Supplied passage —
^^^^^^^^^^^^^^^^

Open Access Library Journal
Vol.03 No.12(2016), Article ID:72664,12 pages
10.4236/oalib.1103089

The Four-Color Theorem of Map-Making Proved by Construction

John W. Oller Jr.

University of Louisiana, Lafayette, USA

Copyright © 2016 by author and Open Access Library Inc.

This work is licensed under the Creative Commons Attribution International License (CC BY 4.0).

http://creativecommons.org/licenses/by/4.0/

Received: November 3, 2016; Accepted: December 6, 2016; Published: December 9, 2016

ABSTRACT

The objective of this paper is to prove by simple construction, generalized by induction, that the bounded areas on any map, such as found on the surface of a sheet of paper or a spherical globe, can be colored completely with just 4 distinct colors. Rather than following the tradition of examining each of tens of thousands of designs that can be produced on a planar surface, the approach here is to all the ways that any given plane, or any given part of a plane, can be divided into an old portion bearing its original color as contrasted with a new portion bearing a different color and being completely separated from the former colored portion. It is shown that for every possible manner of completely carving out any piece of any planar surface by an indexical vector, the adjacent pieces of the map, defined as ones sharing some segment of one of their borders of a length greater than 0, can always be colored with just 4 colors in a way that differentiates all the distinct pieces of the map no matter how complex or numerous the pieces may become.

^^^^^^^^^^^^^^^^

Extracted data —
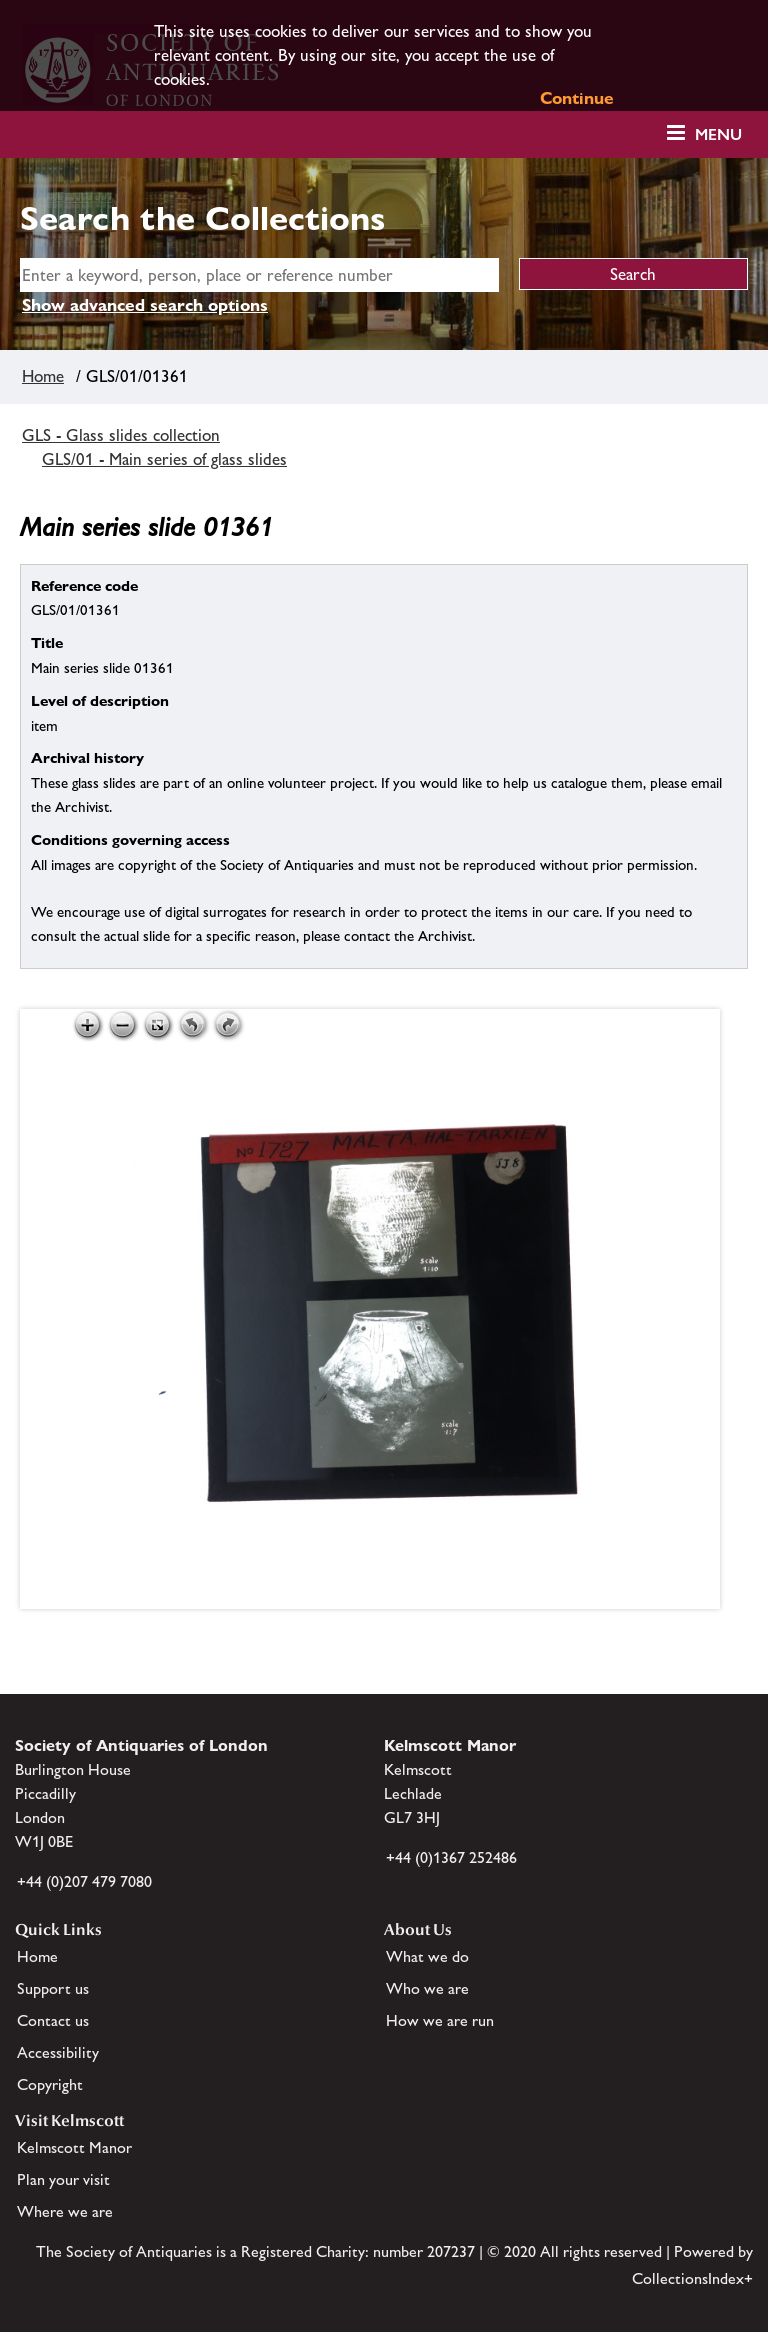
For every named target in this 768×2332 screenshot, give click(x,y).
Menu (718, 134)
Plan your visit (63, 2179)
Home (43, 376)
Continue (577, 98)
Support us (53, 1988)
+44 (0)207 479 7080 (84, 1881)
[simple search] (259, 275)
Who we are (427, 1988)
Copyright (50, 2084)
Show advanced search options (145, 305)
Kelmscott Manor (74, 2147)
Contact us (53, 2020)
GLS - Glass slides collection (121, 435)
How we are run (440, 2020)
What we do (427, 1956)
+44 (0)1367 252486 (451, 1857)
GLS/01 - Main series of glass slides (164, 459)
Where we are (65, 2211)
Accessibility (58, 2052)
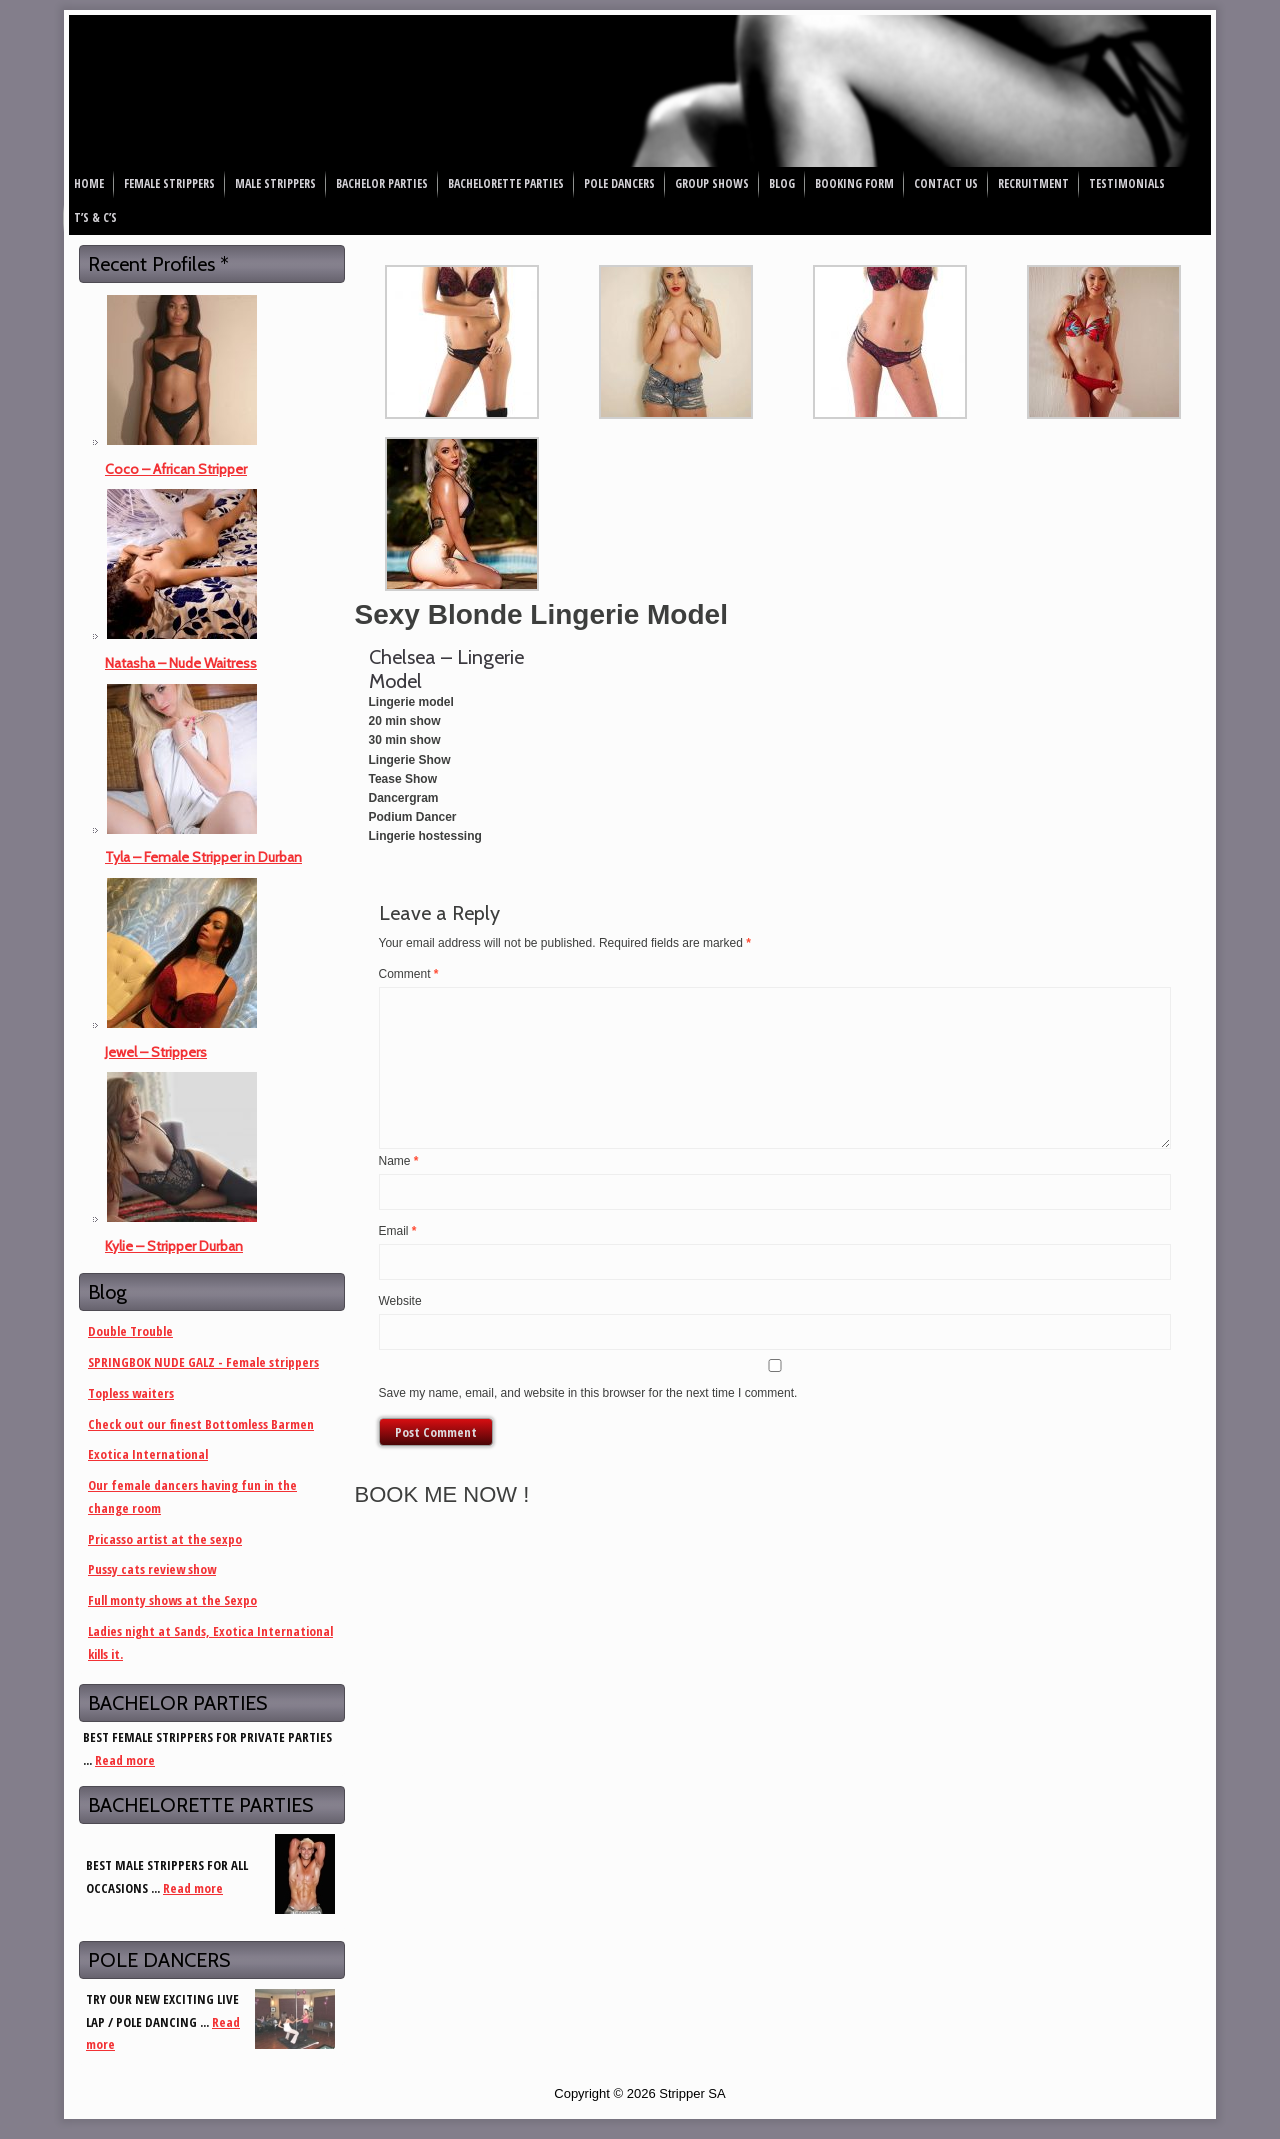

^^^^^^^^^^^^^^^^

Exercises —
(1) List every full date (month, day, and year) that appears in the four-color theorem article, along with the event each one marks.
(2) Write out the passage of the four-color theorem article word for word, starting at "Open Access Library Journal" and ending at "(CC BY 4.0).".

Written answers —
(1)
Received: November 3, 2016
Accepted: December 6, 2016
Published: December 9, 2016

(2)
Open Access Library Journal
Vol.03 No.12(2016), Article ID:72664,12 pages
10.4236/oalib.1103089

The Four-Color Theorem of Map-Making Proved by Construction

John W. Oller Jr.

University of Louisiana, Lafayette, USA

Copyright © 2016 by author and Open Access Library Inc.

This work is licensed under the Creative Commons Attribution International License (CC BY 4.0).